West Highland Way white trees
Enchanting

Before setting out for Rannoch Moor and Glencoe, I had a full Scottish breakfast to tend to – all part of the 50 quid I happily forked out for my dry room last night. I sat with Gavin and Rich and was only too happy to answer Rich’s questions about long-distance hiking as he began to plan his Appalachian Trail journey next year. It was a delicious breakfast to round out a luxurious stay, and to top it off a deer walked past the window while we dined. I went and grabbed all of my clothes from the dry room, packed everything up and set off out into the mist which fortunately was only moisture in the air, and not rain. Perhaps I’d be spared the precipitation today? Wishful thinking no doubt. Unfortunately my boots were still soaked through inside and out from yesterday, but it turned out that wouldn’t matter anyway.

Rannoch Moor wet
Scotland can be a very wet place

I crossed the river and passed the little campsite I was initially going to pitch up at last night. It was a beautiful little spot but absolutely soaking wet, and I thanked my lucky stars one last time that I’d managed to fluke a room at the pub. I was back on an old military road and after only a couple of miles I hit Rannoch Moor. Ahead of me was an almost 10-mile stretch of sodden, yellow, bumpy moorland with zero shelter. No trees and definitely nothing man made if the weather decided to turn, and it threatened to do just that at any moment. There was a fairly low-hanging fog gripping the landscape in every direction and the sun had zero chance of poking through a thick blanket of cloud above my head. To my right was Loch Tulla, and ahead and to my left were imposing mountains keeping watch over their desolate playground which stretches for about 50 square miles. Yesterday’s rain had created several beautiful rainbows which arced their way across the moor, and for the most it stayed dry enough as I hauled myself across this fascinating stretch. Little streams trickled down towards the path on either side of me, with yesterday’s rain creating mini waterfalls resembling little aqua spiders scuttling off in every direction. This place was just so barren, and I don’t think I’ve ever felt like a smaller, more insignificant speck in the universe. I was listening to the Desert Island Discs episode which featured Stephen Hawking as I walked across the moor, and most of his selections were classical music. Having the mesmerising and mysterious works of Brahms playing away in my ears only enhanced the experience.

Rannoch Moor hills
More Rannoch Moor goodness

Eventually I made it across, walking past a ski centre and then across a busy road into Kingshouse which these days resembles a massive construction site, temporarily rendering it useless as a stopping point for the West Highland Way traveler. I sat on a stone bridge and made myself a quick lunch as the rain returned with some pretty significant volume. By the time I finished my nutella wraps, just about everything was soaked again and there was no sign of the rain abating. After passing through Kingshouse the path hooked around to the left and I could make out the U shape of Glen Coe which was a stunning sight, even through the driving rain. I walked towards it for a few miles, and then hang a right going up the Devil’s Staircase and up and over the hill into the next valley. But those few miles to the Devil’s Staircase were about as testing as I’ve done so far. The path had turned into a river a couple of inches thick and it didn’t take long for my feet to be soaking wet again. By now the rain was driving in horizontally and was hammering away hard enough that each drop felt like a little midge bite on my exposed face. I pushed on parallel to the A82 and passed a Scottish fella who I’d seen the night before at the hotel. He’d walked in looking fairly bedraggled himself after I’d arrived, but claimed to be completely dry on the inside thanks to his military grade waterproofs. I quipped to him about his waterproofs again as I passed him, and surged ahead finally arriving at the base of the Devil’s Staircase.

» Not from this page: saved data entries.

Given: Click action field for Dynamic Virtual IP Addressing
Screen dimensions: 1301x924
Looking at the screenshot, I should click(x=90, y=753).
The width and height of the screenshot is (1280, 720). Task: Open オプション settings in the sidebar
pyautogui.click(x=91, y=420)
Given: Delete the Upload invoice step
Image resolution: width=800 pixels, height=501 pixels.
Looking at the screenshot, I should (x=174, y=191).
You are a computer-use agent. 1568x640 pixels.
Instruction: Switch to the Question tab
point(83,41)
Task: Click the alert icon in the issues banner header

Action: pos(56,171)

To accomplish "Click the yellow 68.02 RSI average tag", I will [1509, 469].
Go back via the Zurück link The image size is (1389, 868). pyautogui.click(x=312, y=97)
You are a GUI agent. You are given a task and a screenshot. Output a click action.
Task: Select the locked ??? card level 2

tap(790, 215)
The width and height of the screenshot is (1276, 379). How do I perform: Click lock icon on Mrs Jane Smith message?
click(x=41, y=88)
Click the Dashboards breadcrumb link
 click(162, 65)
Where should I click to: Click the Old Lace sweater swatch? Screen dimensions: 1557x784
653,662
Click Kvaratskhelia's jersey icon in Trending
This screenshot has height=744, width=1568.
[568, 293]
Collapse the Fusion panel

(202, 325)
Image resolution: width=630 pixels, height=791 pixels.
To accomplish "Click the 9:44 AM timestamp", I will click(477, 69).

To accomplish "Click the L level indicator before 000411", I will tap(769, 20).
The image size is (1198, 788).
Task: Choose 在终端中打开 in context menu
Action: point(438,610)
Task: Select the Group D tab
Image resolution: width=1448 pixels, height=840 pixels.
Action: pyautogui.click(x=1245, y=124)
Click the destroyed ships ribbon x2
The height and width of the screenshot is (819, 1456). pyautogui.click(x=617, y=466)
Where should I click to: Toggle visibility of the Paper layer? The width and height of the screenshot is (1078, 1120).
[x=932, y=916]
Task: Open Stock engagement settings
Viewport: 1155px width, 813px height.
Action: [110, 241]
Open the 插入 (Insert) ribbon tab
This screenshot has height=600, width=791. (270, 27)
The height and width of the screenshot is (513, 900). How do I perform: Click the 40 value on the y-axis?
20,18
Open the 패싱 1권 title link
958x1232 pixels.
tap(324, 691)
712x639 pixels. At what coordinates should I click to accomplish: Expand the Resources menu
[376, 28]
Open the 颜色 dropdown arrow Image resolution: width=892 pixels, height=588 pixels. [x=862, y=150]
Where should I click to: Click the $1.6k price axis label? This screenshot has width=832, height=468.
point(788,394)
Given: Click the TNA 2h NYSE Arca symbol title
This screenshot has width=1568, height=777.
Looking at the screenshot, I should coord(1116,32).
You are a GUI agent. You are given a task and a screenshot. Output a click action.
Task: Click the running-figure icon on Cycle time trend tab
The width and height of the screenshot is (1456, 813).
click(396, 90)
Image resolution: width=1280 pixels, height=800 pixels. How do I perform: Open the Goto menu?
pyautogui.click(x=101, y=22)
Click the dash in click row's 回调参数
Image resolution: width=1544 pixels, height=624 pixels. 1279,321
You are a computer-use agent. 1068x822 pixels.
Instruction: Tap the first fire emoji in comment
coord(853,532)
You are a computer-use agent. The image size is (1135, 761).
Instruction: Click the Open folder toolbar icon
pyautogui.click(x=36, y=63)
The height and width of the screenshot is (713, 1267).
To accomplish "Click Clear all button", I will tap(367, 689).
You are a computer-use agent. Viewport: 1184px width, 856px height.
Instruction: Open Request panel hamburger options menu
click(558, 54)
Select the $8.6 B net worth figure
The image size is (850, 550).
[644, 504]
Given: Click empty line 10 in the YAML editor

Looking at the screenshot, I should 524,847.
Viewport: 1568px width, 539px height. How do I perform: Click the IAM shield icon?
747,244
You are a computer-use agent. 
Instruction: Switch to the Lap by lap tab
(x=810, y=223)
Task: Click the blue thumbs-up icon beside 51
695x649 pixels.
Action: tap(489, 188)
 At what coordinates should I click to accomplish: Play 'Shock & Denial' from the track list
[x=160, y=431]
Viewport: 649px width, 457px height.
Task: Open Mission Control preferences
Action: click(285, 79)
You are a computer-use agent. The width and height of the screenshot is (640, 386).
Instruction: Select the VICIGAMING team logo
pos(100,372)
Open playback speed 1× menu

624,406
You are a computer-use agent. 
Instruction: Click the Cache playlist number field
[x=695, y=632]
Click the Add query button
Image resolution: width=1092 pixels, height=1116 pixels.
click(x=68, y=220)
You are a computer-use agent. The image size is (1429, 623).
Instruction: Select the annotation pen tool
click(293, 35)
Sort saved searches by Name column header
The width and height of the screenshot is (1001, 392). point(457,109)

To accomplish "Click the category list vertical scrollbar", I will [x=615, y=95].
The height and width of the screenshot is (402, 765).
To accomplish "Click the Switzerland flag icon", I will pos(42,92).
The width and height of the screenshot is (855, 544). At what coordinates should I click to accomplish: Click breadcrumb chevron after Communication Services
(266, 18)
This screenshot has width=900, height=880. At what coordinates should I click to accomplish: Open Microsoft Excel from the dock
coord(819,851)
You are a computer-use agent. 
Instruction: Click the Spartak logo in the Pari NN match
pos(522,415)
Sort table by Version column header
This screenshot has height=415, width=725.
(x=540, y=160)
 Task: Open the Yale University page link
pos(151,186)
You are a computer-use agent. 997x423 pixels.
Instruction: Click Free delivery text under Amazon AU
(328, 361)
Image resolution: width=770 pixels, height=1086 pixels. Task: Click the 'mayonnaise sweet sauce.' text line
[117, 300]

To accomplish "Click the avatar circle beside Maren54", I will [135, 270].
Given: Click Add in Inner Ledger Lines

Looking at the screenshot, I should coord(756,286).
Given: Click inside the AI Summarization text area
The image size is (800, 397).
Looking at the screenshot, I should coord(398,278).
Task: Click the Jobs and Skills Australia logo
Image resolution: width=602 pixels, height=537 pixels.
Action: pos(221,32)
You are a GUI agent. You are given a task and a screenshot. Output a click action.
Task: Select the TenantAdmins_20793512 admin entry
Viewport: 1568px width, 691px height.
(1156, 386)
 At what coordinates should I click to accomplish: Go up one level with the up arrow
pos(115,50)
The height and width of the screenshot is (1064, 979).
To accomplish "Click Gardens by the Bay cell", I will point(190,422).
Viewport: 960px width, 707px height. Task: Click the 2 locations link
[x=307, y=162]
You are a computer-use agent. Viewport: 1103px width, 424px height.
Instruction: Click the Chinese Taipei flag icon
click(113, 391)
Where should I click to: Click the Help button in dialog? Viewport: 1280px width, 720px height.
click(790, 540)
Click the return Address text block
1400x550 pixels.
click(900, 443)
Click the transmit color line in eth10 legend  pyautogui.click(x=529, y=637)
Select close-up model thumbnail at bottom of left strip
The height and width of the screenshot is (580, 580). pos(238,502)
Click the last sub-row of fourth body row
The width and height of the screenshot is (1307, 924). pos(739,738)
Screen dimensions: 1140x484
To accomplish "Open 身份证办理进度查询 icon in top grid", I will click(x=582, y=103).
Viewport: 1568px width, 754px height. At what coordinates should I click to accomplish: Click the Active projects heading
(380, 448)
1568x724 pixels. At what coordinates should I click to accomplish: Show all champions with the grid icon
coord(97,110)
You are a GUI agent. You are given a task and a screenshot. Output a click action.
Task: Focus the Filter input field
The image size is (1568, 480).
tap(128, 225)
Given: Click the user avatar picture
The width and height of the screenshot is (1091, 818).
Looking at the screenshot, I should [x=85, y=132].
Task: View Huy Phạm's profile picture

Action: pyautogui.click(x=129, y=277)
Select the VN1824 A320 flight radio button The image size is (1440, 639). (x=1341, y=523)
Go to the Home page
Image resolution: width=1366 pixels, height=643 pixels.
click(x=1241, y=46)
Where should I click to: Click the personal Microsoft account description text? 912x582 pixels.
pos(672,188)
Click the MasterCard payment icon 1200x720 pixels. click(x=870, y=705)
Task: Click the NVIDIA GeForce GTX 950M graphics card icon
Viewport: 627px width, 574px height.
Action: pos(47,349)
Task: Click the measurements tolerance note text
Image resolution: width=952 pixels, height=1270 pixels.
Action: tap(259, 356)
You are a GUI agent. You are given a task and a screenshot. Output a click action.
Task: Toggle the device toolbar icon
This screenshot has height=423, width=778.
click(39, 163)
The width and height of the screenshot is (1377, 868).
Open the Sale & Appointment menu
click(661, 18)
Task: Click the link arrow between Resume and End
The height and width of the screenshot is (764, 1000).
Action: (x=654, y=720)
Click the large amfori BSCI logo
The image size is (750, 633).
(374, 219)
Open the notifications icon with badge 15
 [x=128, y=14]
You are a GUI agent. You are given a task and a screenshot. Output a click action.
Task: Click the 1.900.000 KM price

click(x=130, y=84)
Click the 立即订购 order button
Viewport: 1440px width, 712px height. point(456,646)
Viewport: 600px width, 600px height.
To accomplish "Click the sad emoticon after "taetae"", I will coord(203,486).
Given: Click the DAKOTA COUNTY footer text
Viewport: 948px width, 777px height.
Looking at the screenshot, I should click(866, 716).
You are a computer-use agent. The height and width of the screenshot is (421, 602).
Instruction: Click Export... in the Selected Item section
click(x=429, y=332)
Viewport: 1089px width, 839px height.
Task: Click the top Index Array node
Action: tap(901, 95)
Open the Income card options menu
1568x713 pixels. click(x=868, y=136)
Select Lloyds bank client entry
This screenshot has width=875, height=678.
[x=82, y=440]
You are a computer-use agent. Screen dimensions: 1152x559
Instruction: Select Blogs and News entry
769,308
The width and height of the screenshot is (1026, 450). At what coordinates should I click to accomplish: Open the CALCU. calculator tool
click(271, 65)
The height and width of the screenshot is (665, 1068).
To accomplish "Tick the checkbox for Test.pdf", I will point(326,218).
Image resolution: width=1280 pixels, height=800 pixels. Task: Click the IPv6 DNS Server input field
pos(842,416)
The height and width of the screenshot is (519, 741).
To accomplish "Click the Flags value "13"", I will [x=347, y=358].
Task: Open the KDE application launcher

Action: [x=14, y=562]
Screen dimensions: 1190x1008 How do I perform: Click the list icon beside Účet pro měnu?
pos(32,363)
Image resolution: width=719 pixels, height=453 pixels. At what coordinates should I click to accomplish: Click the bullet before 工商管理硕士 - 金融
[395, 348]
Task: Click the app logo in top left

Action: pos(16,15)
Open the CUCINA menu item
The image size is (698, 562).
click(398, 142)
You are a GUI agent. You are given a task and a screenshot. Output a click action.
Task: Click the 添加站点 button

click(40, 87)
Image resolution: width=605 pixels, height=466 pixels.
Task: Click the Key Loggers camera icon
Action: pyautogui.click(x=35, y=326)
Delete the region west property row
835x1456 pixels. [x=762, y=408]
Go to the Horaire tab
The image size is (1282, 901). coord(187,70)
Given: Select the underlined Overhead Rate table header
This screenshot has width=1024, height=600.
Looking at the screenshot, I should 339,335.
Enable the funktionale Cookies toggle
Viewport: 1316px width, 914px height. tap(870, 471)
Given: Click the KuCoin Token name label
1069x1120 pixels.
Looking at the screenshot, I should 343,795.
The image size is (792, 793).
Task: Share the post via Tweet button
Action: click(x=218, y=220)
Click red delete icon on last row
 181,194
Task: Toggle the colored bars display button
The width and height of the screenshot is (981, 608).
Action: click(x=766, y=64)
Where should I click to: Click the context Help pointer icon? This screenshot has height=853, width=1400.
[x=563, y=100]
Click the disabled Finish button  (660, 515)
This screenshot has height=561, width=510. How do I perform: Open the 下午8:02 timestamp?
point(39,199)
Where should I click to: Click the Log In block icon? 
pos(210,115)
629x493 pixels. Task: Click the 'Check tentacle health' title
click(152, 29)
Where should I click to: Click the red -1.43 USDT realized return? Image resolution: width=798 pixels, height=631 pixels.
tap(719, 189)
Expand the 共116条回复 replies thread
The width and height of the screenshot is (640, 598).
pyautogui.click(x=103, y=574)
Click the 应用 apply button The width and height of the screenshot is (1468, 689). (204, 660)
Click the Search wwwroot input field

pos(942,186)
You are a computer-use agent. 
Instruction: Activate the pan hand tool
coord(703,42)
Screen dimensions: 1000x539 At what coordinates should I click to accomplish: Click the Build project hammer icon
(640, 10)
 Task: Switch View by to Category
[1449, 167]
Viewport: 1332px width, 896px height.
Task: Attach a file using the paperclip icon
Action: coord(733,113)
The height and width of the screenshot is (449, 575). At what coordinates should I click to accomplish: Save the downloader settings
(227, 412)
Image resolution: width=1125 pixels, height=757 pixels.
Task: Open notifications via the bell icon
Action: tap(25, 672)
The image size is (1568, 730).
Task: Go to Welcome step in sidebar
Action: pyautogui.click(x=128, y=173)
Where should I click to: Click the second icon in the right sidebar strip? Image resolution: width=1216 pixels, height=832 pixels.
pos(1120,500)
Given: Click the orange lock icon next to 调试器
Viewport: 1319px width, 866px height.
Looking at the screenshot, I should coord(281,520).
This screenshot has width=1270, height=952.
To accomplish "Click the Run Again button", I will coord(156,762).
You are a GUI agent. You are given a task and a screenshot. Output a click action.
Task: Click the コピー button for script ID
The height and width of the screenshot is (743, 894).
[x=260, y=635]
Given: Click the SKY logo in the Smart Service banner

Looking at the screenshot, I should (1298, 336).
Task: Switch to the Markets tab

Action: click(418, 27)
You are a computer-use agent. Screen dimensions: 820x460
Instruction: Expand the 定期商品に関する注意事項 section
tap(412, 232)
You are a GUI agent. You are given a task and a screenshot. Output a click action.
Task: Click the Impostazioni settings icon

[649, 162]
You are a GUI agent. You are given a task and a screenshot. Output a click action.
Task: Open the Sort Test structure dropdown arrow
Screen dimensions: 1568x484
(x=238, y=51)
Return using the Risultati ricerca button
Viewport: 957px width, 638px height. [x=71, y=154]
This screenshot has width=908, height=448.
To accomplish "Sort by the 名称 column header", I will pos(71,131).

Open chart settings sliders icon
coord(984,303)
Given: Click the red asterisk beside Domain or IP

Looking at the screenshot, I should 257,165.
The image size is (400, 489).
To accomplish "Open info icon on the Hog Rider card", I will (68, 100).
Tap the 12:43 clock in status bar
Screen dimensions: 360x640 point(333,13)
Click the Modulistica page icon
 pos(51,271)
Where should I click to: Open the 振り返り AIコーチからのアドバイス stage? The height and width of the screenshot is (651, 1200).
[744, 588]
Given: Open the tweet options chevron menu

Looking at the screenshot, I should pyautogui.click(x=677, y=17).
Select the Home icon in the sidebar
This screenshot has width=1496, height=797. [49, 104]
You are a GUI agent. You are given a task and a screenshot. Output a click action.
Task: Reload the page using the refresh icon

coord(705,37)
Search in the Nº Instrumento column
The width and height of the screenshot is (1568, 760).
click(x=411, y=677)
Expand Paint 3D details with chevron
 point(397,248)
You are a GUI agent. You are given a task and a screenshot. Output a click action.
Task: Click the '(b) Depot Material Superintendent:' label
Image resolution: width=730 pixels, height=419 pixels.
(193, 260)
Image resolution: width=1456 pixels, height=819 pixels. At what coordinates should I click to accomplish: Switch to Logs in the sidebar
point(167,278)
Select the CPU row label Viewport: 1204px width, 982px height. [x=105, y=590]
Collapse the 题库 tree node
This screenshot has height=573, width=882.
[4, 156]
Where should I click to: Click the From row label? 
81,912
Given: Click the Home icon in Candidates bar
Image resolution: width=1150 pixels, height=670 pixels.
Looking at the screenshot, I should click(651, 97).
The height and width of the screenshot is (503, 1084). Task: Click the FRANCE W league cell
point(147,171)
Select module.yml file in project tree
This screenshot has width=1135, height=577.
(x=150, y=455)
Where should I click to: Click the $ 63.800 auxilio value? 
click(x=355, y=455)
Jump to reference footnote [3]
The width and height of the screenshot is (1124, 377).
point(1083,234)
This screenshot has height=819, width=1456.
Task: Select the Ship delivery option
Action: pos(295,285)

Rannoch Moor freaky kid pic
One of the freakiest things I’ve ever seen

There was a picture of the Devil’s Staircase in my guidebook and the author had mentioned it a couple of times throughout the text. It had also come up a few times in conversations I’d had with folk along the West Highland Way. The facts were it was about 1700 feet high at the pass, and was to be navigated by a series of zig zags taking you ever higher out of the valley. I’d built it up to be an almost impassable obstacle in my head which would define my entire walk. I figured if I could make it up and over this, the worst of it would be behind me. In reality, it was just like any other hill – perhaps a little longer and higher but no harder than anything I’d come across on the Coastal Path or the Offa’s Dyke. I ended up surging up it in pretty good time despite the rain, taking in the views back across Rannoch Moor along the way, and not long after passing a few mountain bikers who were tackling it downhill in very slippery conditions, I arrived at the top. There were a few other hikers up there having a break but I pressed on after saying a quick gday, keen to get down into the next valley and out of this rain. From the pass the path went up and down a little bit before settling into a LONG downhill. Garry had told me a few days ago it was still five miles from the top of the hill down into Kinlochleven, despite the fact you could see the town almost at the top of the descent. Rain and screaming knees aside, the descent from the top of Devil’s Staircase was visually superb – more yellow hills which were leaking water in every direction.

Top of Devil's Staircase
Sensational view at the top of Devil’s Staircase

The path was steep and precariously placed in certain stretches but sturdy enough and not as wet as on the other side of the hill. I made pretty good time for the last couple of hours, passing part of the hydroelectric setup which was dispelling a raging torrent of water. From what I could tell Loch Leven had been dammed and the hydroelectric scheme built around that provided the power for the town’s aluminium smelter. Kinlochleven was originally two towns which offered accommodation for aluminium workers, but it has now become a popular spot on the West Highland Way which most walkers use as their final resting point before the slog into Fort William. Only 20 years ago there were barely any amenities in town for hikers but now there appears to be a shop, a few restaurants and several places to stay. I fronted up to the hostel which offered camping for 10 quid or a bed for 20, and quickly opted for the latter. Once again I needed to try and dry everything off, and the security of a roof and four walls was too good to refuse. I met Rory in my dorm room, a young chap from Canada who was between jobs and quickly established that he was a top bloke.

West Highand Way bicycle
Maybe I’ll just ride next time

I strode down to the shop in search of dinner and brekky and ran into David and Iain who came over and enthusiastically shook my hand as we organised to catch up for a pint (or several) at the end of the West Highland Way tomorrow. Did I mention the finishing line is right outside a Wetherspoons? Then I returned to the hostel and cooked up my pizza while I struck up a chat with Michel from Holland who was also doing the walk. We sat down to eat, and he completely blew my mind with the following conversation after telling me he lived in Enschede, in the east of the Netherlands.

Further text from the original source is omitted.